Now start at the node that the negative terminal of the meter is (or was) connected to. Call that node 0 V (you get to do that for exactly one node in the circuit).

Then toss a coin and choose to either follow the circuit clockwise or counter clockwise from there.

The just walk one component at a time along that path and calculate the voltage on the other side of the component starting with the voltage on the near side and taking into account the voltage drop/gain across the component.

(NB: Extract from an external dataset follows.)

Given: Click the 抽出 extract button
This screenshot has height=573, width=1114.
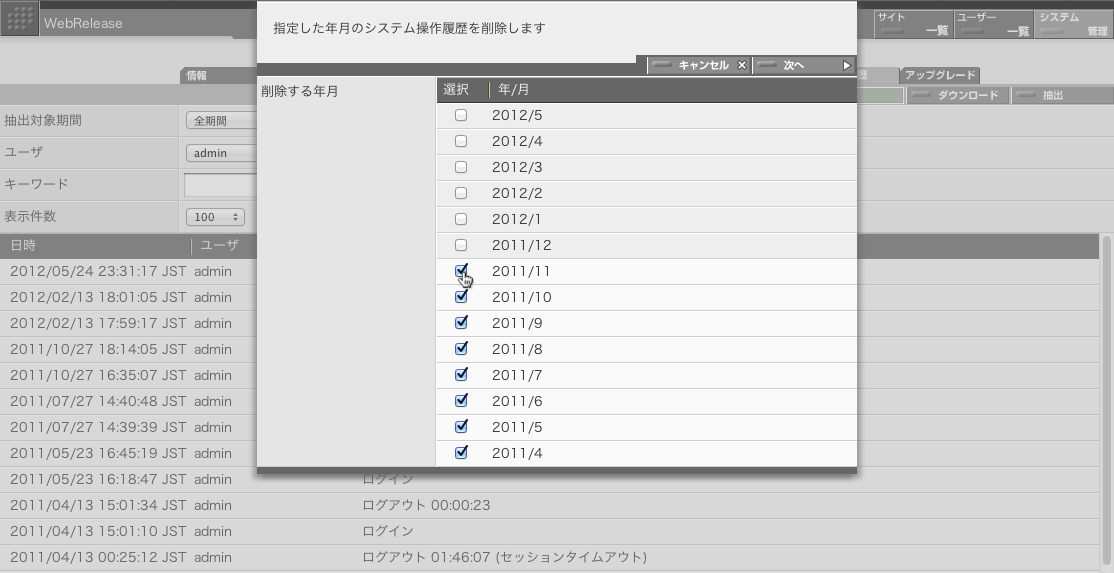Looking at the screenshot, I should pyautogui.click(x=1051, y=96).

Take you best shot at doing this and post the results (including the appropriate annotated diagram, if possible).

 

Get in the habit of properly tracking your units. You should have

I = (25 V + 35 V) / (9R + 4R) = (60 V) / (13R)
...

The resistors notation is confusing but from the result shown by volt meter, the resistances of R1 and R3 should be 4 ohms and 9 ohms, respectively not 4R and 9R as symbolic values.

 

The resistors notation is confusing

Why ??
For R you can pick any real number you like.
For R = 2.2kΩ we have
4R = 4*2.2kΩ = 8.8kΩ
9R = 9*2.2kΩ = 19.8kΩ

the resistances of R1 and R3 should be 4 ohms and 9 ohms, respectively not 4R and 9R as symbolic values.

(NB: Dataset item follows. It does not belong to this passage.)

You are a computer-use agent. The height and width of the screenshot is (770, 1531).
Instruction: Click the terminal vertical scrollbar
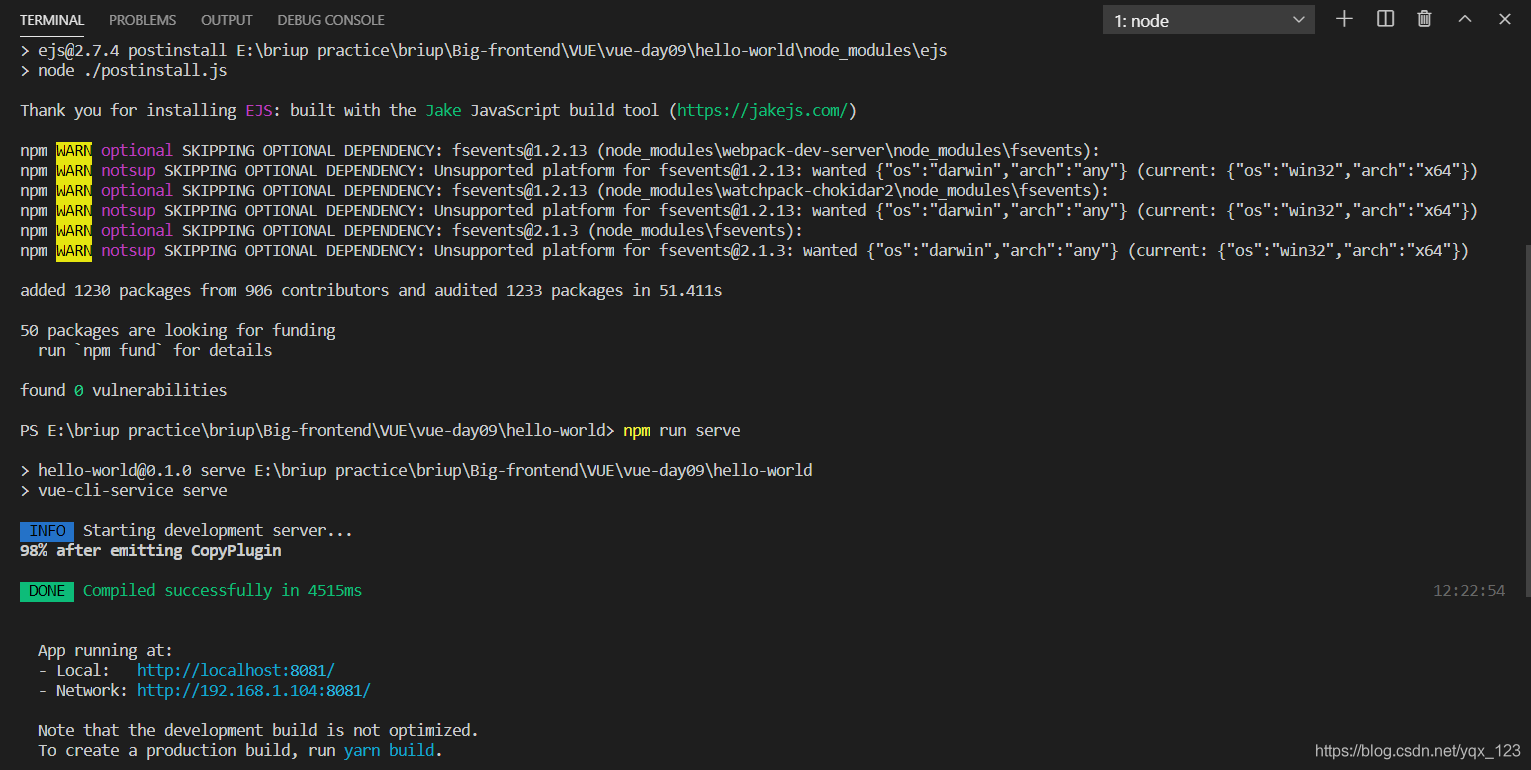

For this case (4Ω and 9Ω) we have R = 1Ω

 

The resistors notation is confusing but from the result shown by volt meter, the resistances of R1 and R3 should be 4 ohms and 9 ohms, respectively not 4R and 9R as symbolic values.

That's possible. A common notation on schematics (particularly in days past) was to use the units multiplier (m. k. M. etc) as the decimal point and, if there was no multiplier, use R (for a resistor) instead.

In this case it doesn't really matter since you will get the same results regardless of what you choose for R.

 

Why ??
For R you can pick any real number you like.
For R = 2.2kΩ we have
4R = 4*2.2kΩ = 8.8kΩ
9R = 9*2.2kΩ = 19.8kΩ


For this case (4Ω and 9Ω) we have R = 1Ω

That's possible. A common notation on schematics (particularly in days past) was to use the units multiplier (m. k. M. etc) as the decimal point and, if there was no multiplier, use R (for a resistor) instead.

I didn't know that!

In this case it doesn't really matter since you will get the same results regardless of what you choose for R.

Oh, yes, my mistake. You are right. The result remains the same no matter which value of R.